O tempo realmente passou,
fazendo de mim um colecionador de momentos bons e ruins.
Lá está minha primeira
namorada e meu primeiro amor; lá estão minhas paixões e meus sonhos de
adolescente, e lá estão meus amigos, muitos dos quais nunca mais encontrei.
Sofri o diabo pela vida afora,
mas consegui sobreviver a tudo, buscando sempre não expulsar de mim a criança
que fui, nem o mundo que a cercava. Nesse
caminhar, amei, fui amado, sorri, chorei, lutei como um maluco e, em tudo, fui
herói e vilão ao mesmo tempo. Não atingi a tão apregoada Sabedoria, que deveria
estar comigo na velhice. Simplesmente não a encontrei, porque diante da verdade
maior, não tinha os “olhos de ver” nem os “ouvidos de ouvir”. E certamente por
causa disso não plantei nem colhi o que Deus esperava de mim. Acho que agora já
não dá mais tempo.
Ah, meu Deus, por que passou o
tempo? Sequer pude compreender o real significado da vida.

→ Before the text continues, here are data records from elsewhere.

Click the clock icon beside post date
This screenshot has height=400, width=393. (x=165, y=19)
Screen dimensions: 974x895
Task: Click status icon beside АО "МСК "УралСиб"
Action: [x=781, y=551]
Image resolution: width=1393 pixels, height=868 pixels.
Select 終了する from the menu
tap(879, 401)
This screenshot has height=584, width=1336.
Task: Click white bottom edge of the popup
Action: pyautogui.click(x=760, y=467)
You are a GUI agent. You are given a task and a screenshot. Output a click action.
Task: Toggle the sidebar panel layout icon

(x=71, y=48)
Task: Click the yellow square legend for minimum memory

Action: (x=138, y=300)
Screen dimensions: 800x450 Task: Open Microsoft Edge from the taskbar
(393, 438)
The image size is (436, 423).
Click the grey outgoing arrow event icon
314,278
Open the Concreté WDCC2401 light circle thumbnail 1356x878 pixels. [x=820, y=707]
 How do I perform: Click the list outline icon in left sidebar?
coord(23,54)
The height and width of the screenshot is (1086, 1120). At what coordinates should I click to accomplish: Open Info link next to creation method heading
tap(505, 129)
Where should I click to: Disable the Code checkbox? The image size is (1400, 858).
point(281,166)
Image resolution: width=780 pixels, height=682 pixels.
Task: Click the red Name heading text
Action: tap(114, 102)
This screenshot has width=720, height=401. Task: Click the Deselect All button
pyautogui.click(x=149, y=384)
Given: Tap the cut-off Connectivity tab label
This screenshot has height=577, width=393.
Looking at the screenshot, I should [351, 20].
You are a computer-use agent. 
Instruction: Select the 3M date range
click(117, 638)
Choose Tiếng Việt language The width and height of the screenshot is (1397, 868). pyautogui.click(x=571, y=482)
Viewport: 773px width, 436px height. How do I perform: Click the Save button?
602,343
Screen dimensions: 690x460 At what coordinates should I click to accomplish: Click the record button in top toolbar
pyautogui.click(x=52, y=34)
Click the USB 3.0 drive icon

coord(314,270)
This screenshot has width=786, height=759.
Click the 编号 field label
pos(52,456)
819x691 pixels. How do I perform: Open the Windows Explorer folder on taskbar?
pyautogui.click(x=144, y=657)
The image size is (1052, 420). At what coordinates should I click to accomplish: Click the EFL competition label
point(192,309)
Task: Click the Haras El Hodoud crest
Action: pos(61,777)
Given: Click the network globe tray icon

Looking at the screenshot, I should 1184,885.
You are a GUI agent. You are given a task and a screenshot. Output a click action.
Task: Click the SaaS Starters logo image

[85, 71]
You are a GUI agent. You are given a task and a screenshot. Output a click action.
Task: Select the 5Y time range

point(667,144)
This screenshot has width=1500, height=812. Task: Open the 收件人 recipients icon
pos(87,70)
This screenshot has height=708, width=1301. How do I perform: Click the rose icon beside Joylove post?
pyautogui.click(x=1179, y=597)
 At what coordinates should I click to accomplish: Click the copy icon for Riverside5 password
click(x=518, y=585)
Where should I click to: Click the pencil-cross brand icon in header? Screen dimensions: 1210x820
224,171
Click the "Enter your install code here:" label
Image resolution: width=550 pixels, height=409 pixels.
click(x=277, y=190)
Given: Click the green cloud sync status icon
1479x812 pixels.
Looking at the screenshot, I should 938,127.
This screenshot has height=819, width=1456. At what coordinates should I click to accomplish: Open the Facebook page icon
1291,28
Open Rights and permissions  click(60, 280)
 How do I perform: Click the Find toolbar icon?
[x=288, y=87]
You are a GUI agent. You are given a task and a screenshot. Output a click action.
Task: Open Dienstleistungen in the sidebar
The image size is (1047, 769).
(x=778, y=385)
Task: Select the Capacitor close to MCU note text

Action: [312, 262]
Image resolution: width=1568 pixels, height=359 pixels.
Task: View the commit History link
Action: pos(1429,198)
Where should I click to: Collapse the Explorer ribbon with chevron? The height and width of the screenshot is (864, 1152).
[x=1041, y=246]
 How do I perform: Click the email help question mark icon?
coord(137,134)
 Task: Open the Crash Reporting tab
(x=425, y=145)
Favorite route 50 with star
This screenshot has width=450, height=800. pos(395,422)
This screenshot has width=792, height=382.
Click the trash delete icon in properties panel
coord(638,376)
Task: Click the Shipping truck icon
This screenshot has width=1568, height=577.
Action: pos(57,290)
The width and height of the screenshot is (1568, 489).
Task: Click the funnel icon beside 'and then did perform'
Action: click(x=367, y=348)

Estas minhas reflexões são
feitas, como se repentinamente eu acordasse, possuído de enorme ressaca, esfregasse
os olhos, identificasse o mundo em derredor e, por fim, ouvisse a realidade
gritar aos meus ouvidos:
- Seu babaca, o tempo passou!
Agora quase tudo virou
reminiscências. E eu não consigo revirar minha bagagem, cheia dessas
quinquilharias, sem que os momentos já vividos não doam em minha alma.
É, amigos. Parece meio louco
este meu sentir, mas os espectros de toda a caminhada estão vivíssimos em mim.
Nada morreu, tudo viaja comigo, aqui no meu matulão.